In 2018, by contrast, thousands of teachers instantly broadcast the rallies, the chants, the latest developments, and their own opinions with their smartphones. Teachers began discussing online the possibility of a strike several months before action was taken—unions have come a long way from meeting secretly in the woods outside of company towns. It is encouraging to see how social media has enabled teachers to broadcast their own narrative and use it as a successful tool of resistance. The strike demonstrates that Appalachians’ control over their own narrative is crucial to shaping their future.

The strike also shows how mainstream media narratives of Appalachian politics vastly oversimplify the reality on the ground. West Virginia has been a cornerstone of American labor, but it is also a political quandary, not so easily defined as blue or red. A case in point is that many, if not the majority, of the 2018 strikers identify as political conservatives. In the previous two presidential elections, the Republican candidate carried every county in the state, prompting the national media to dub the area “Trump Country.” I personally know many of the teachers who went on strike, and the majority of those I know are socially conservative women who voted for Donald Trump.

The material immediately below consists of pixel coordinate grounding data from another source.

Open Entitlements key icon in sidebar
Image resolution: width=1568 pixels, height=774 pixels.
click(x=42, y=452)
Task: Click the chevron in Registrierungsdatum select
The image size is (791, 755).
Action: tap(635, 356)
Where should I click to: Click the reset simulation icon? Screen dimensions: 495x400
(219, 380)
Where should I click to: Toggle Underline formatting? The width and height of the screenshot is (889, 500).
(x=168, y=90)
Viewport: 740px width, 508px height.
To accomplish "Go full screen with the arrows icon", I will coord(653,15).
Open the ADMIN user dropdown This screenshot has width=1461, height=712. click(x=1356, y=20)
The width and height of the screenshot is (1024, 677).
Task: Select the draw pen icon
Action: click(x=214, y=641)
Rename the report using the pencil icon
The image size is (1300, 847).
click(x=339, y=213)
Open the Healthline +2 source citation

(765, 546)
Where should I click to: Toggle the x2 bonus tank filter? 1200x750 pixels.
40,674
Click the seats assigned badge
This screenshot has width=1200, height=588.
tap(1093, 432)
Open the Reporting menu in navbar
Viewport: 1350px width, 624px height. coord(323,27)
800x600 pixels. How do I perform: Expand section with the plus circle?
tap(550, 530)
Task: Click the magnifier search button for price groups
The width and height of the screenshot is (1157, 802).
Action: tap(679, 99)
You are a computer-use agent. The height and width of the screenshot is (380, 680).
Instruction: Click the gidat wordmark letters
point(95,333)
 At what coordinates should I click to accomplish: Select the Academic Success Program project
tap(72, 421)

Sheriff’s deputies fighting during the Battle of Blair Mountain, 1921. Photograph by the Charleston Gazette.

While it is rare to see large numbers of Republicans supporting strikes and unionism, it is not without precedent in West Virginia. In the 1920s, as the Socialist Party crumbled within the state, many labor leaders and socialists gravitated toward the Republican Party. Valentine Reuther, labor activist and father of union leader Walter Reuther, became a Republican. Fred Mooney, a United Mine Workers of America leader and central figure of the Mine Wars, ran for Congress on the Republican ticket in 1924. By the 1932 gubernatorial election, the prolabor faction in the Republican Party had become strong enough to win the nomination for T.C. Townsend, a former coal miner and attorney who defended the miners and their leaders who were charged with treason and murder after the Battle of Blair Mountain.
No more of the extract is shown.